Head of the Department of Nursing Science at the University of Pretoria (UP), Professor Fhumulani Mulaudzi said 2020 was meant to be the year of the nurse and midwife and while the Covid-19 pandemic was unfortunate it has put a spotlight on the profession.
Mulaudzi said when the pandemic began nurses bore the brunt and were working in very compromising conditions with no protective clothing in some cases.
“They were sacrificing their lives. When they said now it’s lockdown, the nurses sacrificed their lives and those of their families and continued working.
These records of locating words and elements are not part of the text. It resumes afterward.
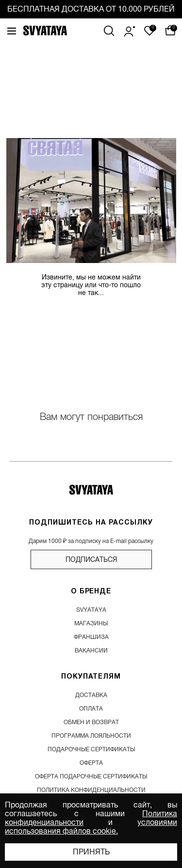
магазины (91, 623)
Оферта (91, 763)
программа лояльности (91, 736)
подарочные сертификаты (91, 749)
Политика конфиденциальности (91, 790)
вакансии (91, 651)
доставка (91, 695)
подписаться (91, 559)
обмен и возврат (91, 722)
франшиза (91, 637)
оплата (91, 709)
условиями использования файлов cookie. (91, 827)
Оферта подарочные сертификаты (91, 776)
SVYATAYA (91, 610)
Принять (91, 852)
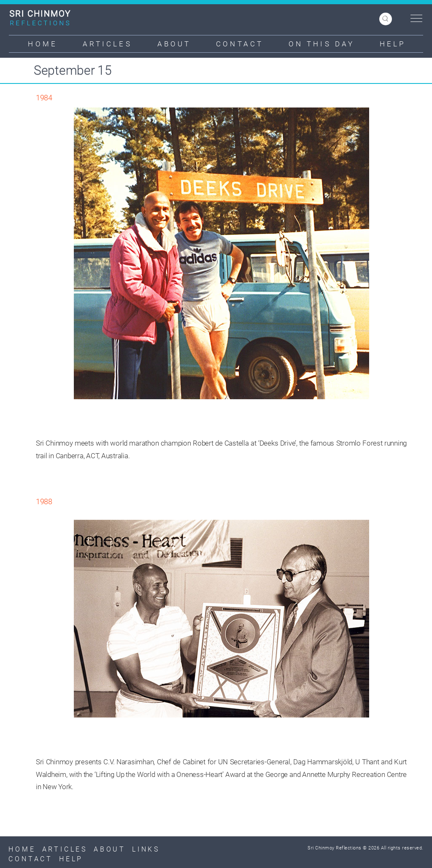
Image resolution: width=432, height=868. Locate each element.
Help (392, 44)
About (174, 44)
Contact (240, 44)
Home (42, 44)
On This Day (321, 44)
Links (146, 849)
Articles (107, 44)
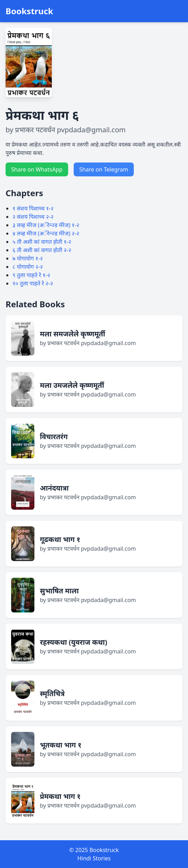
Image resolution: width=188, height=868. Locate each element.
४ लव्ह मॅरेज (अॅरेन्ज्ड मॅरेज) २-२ (46, 233)
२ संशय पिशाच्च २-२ (33, 217)
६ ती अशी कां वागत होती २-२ (42, 250)
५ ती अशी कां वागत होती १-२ (42, 242)
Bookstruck (29, 11)
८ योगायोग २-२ (27, 267)
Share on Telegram (104, 169)
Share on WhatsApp (37, 169)
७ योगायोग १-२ (27, 258)
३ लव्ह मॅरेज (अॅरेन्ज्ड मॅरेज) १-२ (46, 225)
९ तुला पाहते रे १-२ (31, 275)
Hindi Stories (94, 858)
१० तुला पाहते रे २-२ (33, 283)
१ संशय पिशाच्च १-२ (33, 208)
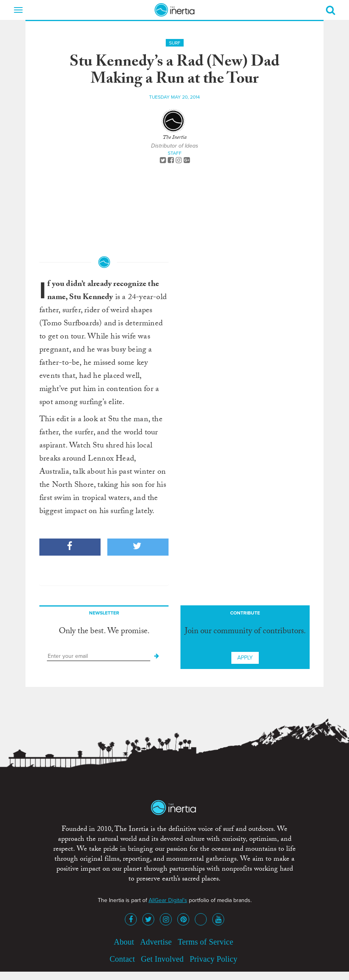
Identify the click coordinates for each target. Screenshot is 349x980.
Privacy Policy (213, 959)
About (124, 942)
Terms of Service (206, 942)
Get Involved (162, 959)
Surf (174, 43)
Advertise (156, 942)
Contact (122, 959)
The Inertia (174, 138)
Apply (245, 657)
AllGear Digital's (168, 900)
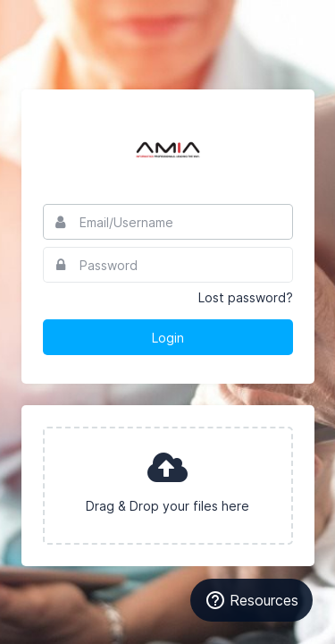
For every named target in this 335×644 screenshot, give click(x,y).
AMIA (168, 147)
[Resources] (251, 600)
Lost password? (246, 297)
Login (168, 337)
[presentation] (168, 486)
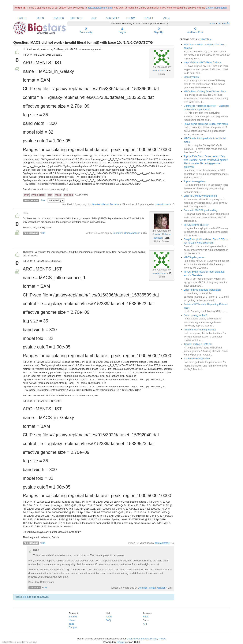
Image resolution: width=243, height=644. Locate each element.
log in (26, 597)
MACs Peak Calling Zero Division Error (205, 91)
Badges (73, 627)
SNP (94, 18)
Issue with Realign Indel (197, 358)
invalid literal (38, 195)
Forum (130, 18)
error (26, 195)
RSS (146, 616)
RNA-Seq (58, 18)
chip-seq (68, 195)
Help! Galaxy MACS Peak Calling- (202, 62)
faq (220, 23)
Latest (22, 18)
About (109, 616)
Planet (148, 18)
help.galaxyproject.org (100, 8)
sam (50, 195)
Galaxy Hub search (216, 8)
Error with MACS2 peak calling (200, 210)
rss (226, 23)
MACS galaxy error (194, 257)
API (145, 624)
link (43, 200)
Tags (72, 624)
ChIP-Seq (76, 18)
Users (72, 620)
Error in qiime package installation (202, 290)
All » (167, 18)
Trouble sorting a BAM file (198, 344)
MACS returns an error (196, 225)
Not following (56, 200)
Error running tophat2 (195, 315)
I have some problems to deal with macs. (206, 124)
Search (73, 616)
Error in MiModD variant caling (200, 196)
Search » (205, 39)
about (212, 23)
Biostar (120, 642)
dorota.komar (159, 70)
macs (58, 195)
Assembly (112, 18)
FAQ (108, 620)
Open (40, 18)
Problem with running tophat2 (200, 330)
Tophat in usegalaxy (194, 181)
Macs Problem (192, 77)
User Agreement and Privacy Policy (146, 638)
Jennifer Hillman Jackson (105, 204)
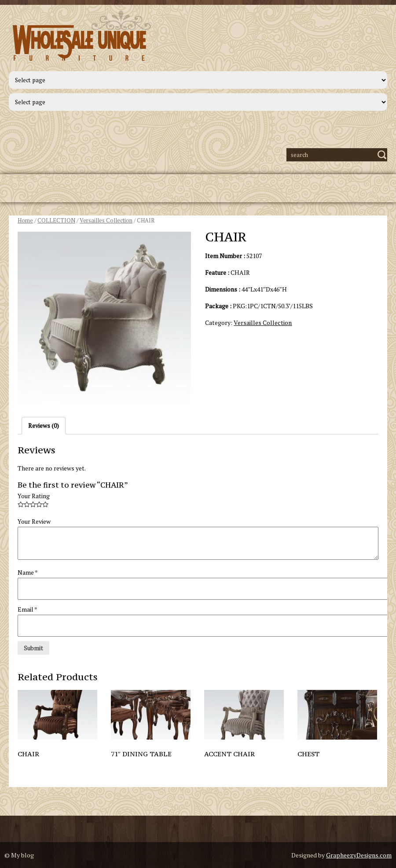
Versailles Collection (106, 220)
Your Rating (33, 496)
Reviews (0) (44, 425)
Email (27, 609)
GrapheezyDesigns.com (359, 855)
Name (28, 572)
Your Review (34, 521)
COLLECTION (56, 220)
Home (25, 220)
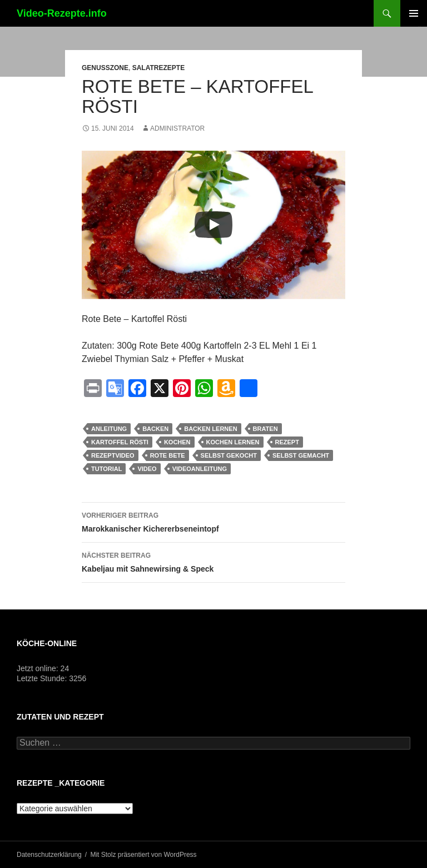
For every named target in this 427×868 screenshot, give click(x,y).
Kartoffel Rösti (120, 442)
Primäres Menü (414, 13)
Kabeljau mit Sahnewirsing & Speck (214, 561)
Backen (155, 429)
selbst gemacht (301, 455)
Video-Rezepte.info (62, 13)
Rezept (287, 442)
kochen (177, 442)
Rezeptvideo (113, 455)
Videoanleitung (200, 469)
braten (265, 429)
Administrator (177, 128)
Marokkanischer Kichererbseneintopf (214, 521)
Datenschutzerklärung (49, 855)
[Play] (214, 225)
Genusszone (105, 68)
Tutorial (106, 469)
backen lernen (210, 429)
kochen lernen (233, 442)
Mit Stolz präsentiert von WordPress (143, 855)
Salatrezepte (158, 68)
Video (147, 469)
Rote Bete (167, 455)
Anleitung (109, 429)
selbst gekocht (229, 455)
They continued to hold the lamp high,” said Mulaudzi.
Fear and uncertainty lead to fatigue, stress, burnout and depression she said.
Mulaudzi said nurses were demoralised by waiting for a salary increase, which they didn’t get and they waited for risk allowance to be addressed among other issues.
“They were sometimes finding themselves having to work with PPE that needed to be washed…”
She said they had meetings to try to talk to the government and leaders “but at times you feel like you are knocking on closed doors and at times you feel like nurses lives really don’t matter.”
CEO and Registrar of the South African Nursing Council (SANC) Sizo Mchunu highlighted a few issues related to the impact of Covid-19 on the nursing profession.
Mchunu said the pandemic has brought to the fore issues of capacity, health crisis preparedness and health crisis management which is not only found in South Africa.
As a result, she said recent studies have found that nurses were losing confidence in themselves
In terms of the capacity of essential resources, Muchunu said that question that needed to be asked is, “do we train what we need?”
We have seen the kinds of categories of nurses and specialisations that we need at this time she said.
“Maybe we need to look at what it is that we need to do so that we are prepared for handling a pandemic in terms of training and having practitioners that are ready for that.
“The insufficient capacity that has been demonstrated of essential resources, has actually led to our nurses being over-utilized, fatigued, burned-out and of course that predisposes them to illness, especially at a time when they’re face to face to stressful conditions.”
Mchunu said that there has also possibly been a misallocation of staff during this time in critical care units, primary health care settings, and in all areas where we are triaging patients.
“I’m referring, probably, ill appropriately qualified nurses that we find in very critical areas where we’re supposed to have specialists, especially at this time,” she said.
The pandemic has also exposed a lack of capability with regard to the country’s support systems for nurses in terms of employee wellness initiatives she said.
Mchunu added that there may be a possible loss of interest by nurses who fear for their lives and possible loss of interest by those who were thinking of entering the profession.